La comparaison entre les deux pièces reste cependant pertinente, car elles présentent des parentés de forme et de thème qu’on ne retrouvera plus dans les pièces suivantes : même nombre de rôles (quatre, si l’on veut bien oublier les interventions du garçon messager de Godot à la fin de chaque acte) pareillement distribués par couple. On retrouve un couple maître-valet : c’était Pozzo et Lucky dans Godot, c’est Hamm et Clov dans Fin de partie, qui jouent cette fois les premiers rôles. (Il est à noter que ce couple maître-valet est une tradition ancienne au théâtre, aussi bien dans la comédie que dans la tragédie. Cela tombe bien : les pièces de Beckett sont les deux à la fois.) L’autre couple en est un vrai, homme et femme, Nagg et Nell, dont on ne verra que la tête émergeant sous le couvercle d’une poubelle, et qui seront reconnus comme les parents de Hamm.
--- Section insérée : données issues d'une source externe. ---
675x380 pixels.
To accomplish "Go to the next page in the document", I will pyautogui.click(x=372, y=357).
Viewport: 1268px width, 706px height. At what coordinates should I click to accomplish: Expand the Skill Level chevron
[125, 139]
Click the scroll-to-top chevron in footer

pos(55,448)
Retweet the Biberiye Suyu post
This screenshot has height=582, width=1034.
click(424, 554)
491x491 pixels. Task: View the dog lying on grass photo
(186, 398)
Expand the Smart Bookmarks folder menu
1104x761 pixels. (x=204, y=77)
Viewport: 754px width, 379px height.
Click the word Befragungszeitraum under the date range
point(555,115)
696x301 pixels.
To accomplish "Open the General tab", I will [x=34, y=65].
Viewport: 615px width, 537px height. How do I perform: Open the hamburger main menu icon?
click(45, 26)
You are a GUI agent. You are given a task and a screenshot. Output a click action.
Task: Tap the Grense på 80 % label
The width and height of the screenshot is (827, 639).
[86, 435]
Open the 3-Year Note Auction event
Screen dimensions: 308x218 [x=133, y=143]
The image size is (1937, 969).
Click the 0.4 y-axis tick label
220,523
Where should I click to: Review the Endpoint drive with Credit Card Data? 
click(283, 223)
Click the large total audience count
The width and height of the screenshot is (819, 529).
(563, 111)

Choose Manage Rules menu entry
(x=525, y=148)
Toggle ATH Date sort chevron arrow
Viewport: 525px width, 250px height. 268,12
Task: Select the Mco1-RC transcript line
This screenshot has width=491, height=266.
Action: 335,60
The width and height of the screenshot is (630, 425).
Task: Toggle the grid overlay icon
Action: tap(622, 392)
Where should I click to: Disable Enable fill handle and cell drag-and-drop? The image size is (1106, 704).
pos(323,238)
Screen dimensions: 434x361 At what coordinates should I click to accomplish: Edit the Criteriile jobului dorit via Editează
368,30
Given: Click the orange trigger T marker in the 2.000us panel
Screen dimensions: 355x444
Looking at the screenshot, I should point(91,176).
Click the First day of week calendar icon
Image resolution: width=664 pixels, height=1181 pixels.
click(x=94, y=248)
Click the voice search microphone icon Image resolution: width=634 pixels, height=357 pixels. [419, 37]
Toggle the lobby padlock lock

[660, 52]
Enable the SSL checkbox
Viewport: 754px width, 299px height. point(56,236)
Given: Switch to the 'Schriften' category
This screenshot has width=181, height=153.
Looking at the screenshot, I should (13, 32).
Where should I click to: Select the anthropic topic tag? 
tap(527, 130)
Comme dans Godot, on retrouve l’attachement au lieu, dont les personnages sont incapables de s’arracher : outre Nagg et Nell qui perdirent leurs « guiboles » lors d’un accident de « tandem » (le choix du véhicule est évidemment significatif) et qui, malgré la promiscuité dans laquelle ils survivent (leurs poubelles respectives sont à côté l’une de l’autre), ne parviennent même pas à s’embrasser ; Hamm lui-même est impotent, incapable de se lever de son fauteuil roulant, et exige de Clov avec une précision tyrannique et angoissée qu’il le place exactement au centre de la pièce (ce souci de la position centrale fait écho aux préoccupations du narrateur de l’Innommable). Quant à Clov, symétrique exact de Hamm, il est incapable de s’asseoir ; et tandis que Hamm prend son plaisir dans la parole, allant jusqu’à improviser oralement ce qu’il appelle son « roman » (ayant pris soin au préalable d’acheter l’attention médiocre de Nagg en lui promettant un biscuit) ; Clov, beaucoup moins loquace, est le seul personnage mobile de la pièce, incapable cependant de quitter le despotique Hamm, et de sortir de la pièce où la pièce se joue.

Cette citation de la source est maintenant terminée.